Maas

Date: 26th November, 2025
Time: 6:30 PM
Venue: KCC, Amphitheatre
Language: Hindi
For Ages: 18 and above
Under AMI ARTS FESTIVAL 2025, Kolkata Centre for Creativity is proud to host Maas, a powerful solo performance by Jyoti Dogra, one of India’s most respected voices in contemporary theatre.
Minimal yet immersive, Maas strips theatre down to its essentials—body, memory, voice. Through her raw and deeply physical performance style, Dogra explores the fragile yet unbreakable ties between memory, identity, and the body as a vessel of both trauma and resilience.
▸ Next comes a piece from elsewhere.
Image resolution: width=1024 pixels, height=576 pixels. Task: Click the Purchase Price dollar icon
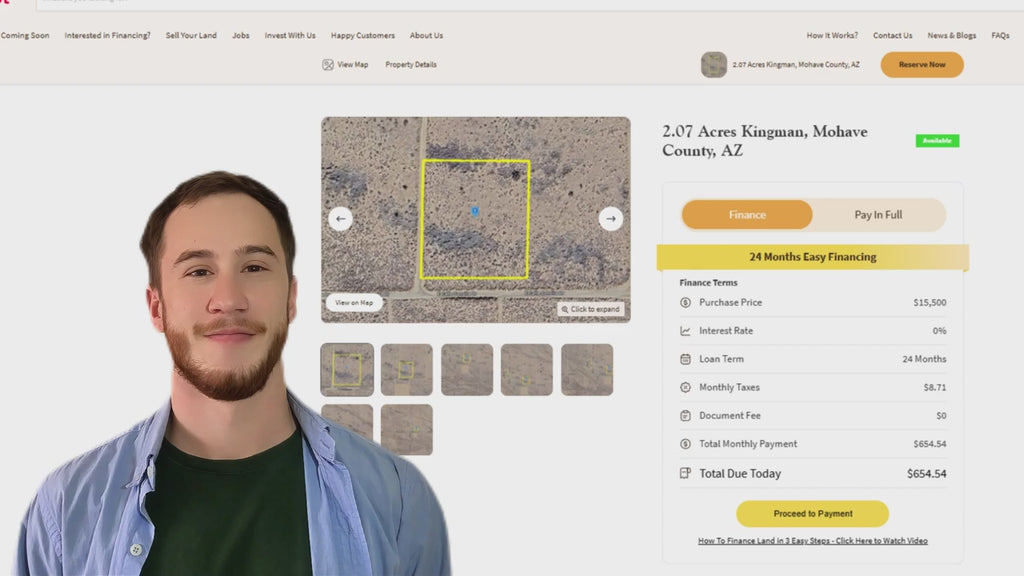click(685, 303)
Personal narratives intermingle with cultural conditioning, as the play unravels the discomfort and beauty of inhabiting flesh and history.
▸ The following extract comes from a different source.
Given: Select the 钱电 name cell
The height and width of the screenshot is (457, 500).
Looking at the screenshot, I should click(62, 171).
Join us to witness this intimate conversation between the performer and the audience as Dogra opens a space of reflection through silence, gesture, movement, and words, which allows the personal to become universal, and the private to transform into the collective.
ABOUT THE ARTIST
Jyoti Dogra, is a theatre artist based in Mumbai. She writes, directs, produces and performs in the theatre. In the past few years, her theatre practice has moved increasingly towards making devised pieces which are not narrative or text driven but use the self as the starting point. Her work attempts to find a performance language through metaphors created with the body, voice and text. The material and aesthetics of her work is inspired by the urban Indian ethos, rooted in personal and collective histories, attempting to explore the very personal and finding the universal within it. Her practice is centered around making original theatre works that are situated in the present times and experiment with form and dramaturgy.
ABOUT THE PERFORMANCE
Maas is a powerful solo performance by Jyoti Dogra that delves into the intimate and unsettling relationship we share with our own bodies. Using minimal props and a raw, physical performance style, the play layers personal narratives, cultural conditioning, and visceral imagery to question how the body becomes a site of memory, trauma, and identity. Deeply moving and thought-provoking, Maas invites the audience to confront both discomfort and beauty in the flesh we inhabit.